Bell Hooks’ seminal essay “The Oppositional Gaze” argues zealously that the black female gaze has been historically oppressed in the U.S., causing it to become an inherently “oppositional gaze.” Zoe Leonard, Cindy Sherman and Lorna Simpson, three female artists (one black, two white) control the camera with such confidence, dexterity and skill that they complicate Hooks’ assertions. The group show “Nothing Personal” features a single performative work in film or photography by each artist, in which the camera’s gaze delves into a single female subject. A captivating, personal and psychological portrait of the leading character in each piece lures the audience down a nebulous rabbit hole of artifice.
Zoe Leonard’s “The Fae Richards Archive” profiles the stunning, glamorous, black gay actress Fae Richards, whose progressive personal life contradicts the heartbreaking limitations of her film roles as a house servant or plantation slave.

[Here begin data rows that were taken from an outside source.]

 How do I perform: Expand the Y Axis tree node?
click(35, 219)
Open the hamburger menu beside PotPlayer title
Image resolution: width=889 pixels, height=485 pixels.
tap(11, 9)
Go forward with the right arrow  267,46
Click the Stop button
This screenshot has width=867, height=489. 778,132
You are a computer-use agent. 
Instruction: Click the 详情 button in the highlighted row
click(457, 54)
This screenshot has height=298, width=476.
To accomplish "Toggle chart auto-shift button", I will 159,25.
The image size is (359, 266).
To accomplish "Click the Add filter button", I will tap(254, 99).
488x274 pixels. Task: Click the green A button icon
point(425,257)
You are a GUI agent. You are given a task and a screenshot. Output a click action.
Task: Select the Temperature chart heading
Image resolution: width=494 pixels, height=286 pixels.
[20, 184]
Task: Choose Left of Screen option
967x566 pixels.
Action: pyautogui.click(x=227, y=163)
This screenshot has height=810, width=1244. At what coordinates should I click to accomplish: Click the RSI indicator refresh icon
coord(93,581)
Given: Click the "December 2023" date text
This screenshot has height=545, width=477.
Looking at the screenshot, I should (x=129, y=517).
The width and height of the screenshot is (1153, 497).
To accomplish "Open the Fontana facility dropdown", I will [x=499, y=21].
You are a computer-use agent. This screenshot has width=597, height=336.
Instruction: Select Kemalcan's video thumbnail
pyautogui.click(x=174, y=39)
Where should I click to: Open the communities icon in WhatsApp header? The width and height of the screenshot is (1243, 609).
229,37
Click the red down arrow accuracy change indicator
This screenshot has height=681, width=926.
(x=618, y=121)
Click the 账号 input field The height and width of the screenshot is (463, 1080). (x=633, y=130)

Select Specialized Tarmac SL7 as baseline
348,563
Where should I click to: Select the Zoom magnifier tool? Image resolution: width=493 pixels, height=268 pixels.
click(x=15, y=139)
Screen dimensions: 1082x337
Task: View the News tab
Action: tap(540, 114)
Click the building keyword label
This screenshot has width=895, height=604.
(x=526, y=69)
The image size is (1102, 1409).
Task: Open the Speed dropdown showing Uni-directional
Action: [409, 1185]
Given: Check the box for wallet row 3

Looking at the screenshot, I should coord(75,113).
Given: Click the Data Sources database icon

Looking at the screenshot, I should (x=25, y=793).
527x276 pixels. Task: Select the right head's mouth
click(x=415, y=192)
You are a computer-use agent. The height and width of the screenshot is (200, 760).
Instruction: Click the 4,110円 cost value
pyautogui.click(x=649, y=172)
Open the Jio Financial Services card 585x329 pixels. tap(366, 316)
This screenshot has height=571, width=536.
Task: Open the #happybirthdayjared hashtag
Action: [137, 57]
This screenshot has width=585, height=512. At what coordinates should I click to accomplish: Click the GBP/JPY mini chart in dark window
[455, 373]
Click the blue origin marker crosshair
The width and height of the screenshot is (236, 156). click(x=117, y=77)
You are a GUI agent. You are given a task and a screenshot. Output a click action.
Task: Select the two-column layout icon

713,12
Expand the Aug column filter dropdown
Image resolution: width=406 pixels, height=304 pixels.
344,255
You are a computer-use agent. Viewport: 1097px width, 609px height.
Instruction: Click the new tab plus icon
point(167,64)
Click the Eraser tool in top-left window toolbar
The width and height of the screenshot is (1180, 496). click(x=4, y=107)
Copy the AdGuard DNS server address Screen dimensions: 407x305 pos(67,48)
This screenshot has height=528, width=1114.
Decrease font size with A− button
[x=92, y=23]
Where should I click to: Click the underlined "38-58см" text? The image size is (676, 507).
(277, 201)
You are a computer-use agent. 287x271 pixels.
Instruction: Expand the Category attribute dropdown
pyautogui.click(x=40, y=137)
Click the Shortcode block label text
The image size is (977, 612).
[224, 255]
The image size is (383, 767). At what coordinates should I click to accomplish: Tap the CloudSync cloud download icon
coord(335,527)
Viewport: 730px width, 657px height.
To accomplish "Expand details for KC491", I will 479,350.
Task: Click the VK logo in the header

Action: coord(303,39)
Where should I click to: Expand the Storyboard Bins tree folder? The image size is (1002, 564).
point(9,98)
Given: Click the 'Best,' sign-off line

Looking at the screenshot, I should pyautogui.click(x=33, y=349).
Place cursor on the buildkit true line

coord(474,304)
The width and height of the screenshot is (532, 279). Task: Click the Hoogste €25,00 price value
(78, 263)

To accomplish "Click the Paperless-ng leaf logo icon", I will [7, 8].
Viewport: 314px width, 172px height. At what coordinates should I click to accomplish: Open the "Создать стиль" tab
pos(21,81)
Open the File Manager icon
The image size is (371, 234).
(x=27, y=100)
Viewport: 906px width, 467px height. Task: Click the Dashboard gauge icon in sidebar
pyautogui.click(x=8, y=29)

Presented as a documentary case told in captioned photographs, the archive evokes sincere empathy, which is snatched away when Leonard reveals Fae Richards to be the artist’s invention. In Cindy Sherman’s iconic “Film Stills,” the artist poses herself as stereotypical female types in dramatically lit and cinematically angled scenes, full of emotional charge no more real than Leonard’s Fae Richards. Lorna Simpson’s two-channel video juxtaposes one black woman in two contrasting domestic scenarios: a nineteenth-century woman (perhaps a freed slave) and a modern woman in her elegant home. Simpson focuses on her heroines in anti-climactic, private moments of contemplation in the domestic sphere. The museum text reveals the model is Kenyan-American artist Wangechi Mutu, whose work has also powerfully explored Postcolonial racial and gender identity.
The tightly organized exhibition “Nothing Personal” presents race and gender through performative artifice, hinting at the arbitrariness of these social constructions. However, the subjects of all three works rely on traditional female beauty to hold the viewer’s gaze. As makers, the three artists seem ironically aware in casting their intelligent, complex female characters that society expects its leading ladies to first and foremost be beautiful.
Through May 1 at the Art Institute of Chicago, 111 South Michigan.